**Aim of the task**
In the data that follows, find the line containing "Task: Click the paragraph"; then quote that line and every line after it, exactly, through the last one.
━━━ Task material ━━━
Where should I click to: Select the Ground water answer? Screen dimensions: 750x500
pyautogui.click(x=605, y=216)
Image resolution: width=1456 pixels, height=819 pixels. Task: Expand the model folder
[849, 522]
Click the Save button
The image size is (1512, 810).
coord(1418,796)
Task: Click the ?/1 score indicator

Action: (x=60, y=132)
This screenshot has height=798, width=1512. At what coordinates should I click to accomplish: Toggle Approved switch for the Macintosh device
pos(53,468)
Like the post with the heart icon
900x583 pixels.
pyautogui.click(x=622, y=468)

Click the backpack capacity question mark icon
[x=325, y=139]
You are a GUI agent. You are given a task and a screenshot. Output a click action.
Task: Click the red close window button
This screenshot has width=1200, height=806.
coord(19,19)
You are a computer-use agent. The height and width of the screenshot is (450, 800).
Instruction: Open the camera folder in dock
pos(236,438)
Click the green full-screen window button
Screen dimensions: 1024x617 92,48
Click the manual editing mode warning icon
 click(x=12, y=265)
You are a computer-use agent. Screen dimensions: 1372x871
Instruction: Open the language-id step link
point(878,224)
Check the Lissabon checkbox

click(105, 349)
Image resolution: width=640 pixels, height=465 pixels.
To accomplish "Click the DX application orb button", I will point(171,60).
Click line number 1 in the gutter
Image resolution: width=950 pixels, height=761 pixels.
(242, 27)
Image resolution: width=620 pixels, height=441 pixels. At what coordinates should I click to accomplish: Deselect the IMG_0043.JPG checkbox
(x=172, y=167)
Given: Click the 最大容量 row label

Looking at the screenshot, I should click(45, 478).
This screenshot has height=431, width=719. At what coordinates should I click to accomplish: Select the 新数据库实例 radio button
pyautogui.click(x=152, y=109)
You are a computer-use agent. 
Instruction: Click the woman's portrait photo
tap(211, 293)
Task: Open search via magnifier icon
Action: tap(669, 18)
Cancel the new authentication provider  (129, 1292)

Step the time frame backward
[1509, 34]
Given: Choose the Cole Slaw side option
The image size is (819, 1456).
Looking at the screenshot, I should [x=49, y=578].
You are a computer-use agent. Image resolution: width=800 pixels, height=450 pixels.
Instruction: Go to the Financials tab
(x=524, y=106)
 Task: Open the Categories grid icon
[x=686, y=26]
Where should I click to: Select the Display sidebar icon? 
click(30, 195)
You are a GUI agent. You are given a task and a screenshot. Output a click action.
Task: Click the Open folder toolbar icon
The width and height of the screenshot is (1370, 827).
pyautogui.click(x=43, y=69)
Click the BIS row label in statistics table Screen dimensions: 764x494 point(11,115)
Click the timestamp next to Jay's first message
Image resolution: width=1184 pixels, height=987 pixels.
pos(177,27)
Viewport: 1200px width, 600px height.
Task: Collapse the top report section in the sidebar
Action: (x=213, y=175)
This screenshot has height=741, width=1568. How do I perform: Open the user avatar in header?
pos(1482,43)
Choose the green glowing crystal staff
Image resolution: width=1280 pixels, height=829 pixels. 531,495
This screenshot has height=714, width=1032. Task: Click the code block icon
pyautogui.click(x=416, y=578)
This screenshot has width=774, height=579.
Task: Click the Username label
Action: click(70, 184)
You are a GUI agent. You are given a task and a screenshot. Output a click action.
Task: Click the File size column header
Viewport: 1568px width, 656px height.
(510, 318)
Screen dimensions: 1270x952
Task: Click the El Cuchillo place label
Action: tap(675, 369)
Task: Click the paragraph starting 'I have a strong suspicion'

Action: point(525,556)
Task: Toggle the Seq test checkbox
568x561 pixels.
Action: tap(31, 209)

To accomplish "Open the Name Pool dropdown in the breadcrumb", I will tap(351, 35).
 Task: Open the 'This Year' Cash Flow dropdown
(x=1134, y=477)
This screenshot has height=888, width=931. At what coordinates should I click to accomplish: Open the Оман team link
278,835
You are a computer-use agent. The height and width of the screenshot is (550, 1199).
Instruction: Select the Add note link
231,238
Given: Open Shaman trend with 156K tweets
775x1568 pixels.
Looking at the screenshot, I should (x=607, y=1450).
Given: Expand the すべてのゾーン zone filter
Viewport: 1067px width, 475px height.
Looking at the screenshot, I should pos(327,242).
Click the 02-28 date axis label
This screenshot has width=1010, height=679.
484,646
━━━
**Reply**
Task: Click the paragraph starting 'I have a strong suspicion'

Action: point(525,556)
Task: Toggle the Seq test checkbox
568x561 pixels.
Action: tap(31, 209)

To accomplish "Open the Name Pool dropdown in the breadcrumb", I will tap(351, 35).
 Task: Open the 'This Year' Cash Flow dropdown
(x=1134, y=477)
This screenshot has height=888, width=931. At what coordinates should I click to accomplish: Open the Оман team link
278,835
You are a computer-use agent. The height and width of the screenshot is (550, 1199).
Instruction: Select the Add note link
231,238
Given: Open Shaman trend with 156K tweets
775x1568 pixels.
Looking at the screenshot, I should (x=607, y=1450).
Given: Expand the すべてのゾーン zone filter
Viewport: 1067px width, 475px height.
Looking at the screenshot, I should pos(327,242).
Click the 02-28 date axis label
This screenshot has width=1010, height=679.
484,646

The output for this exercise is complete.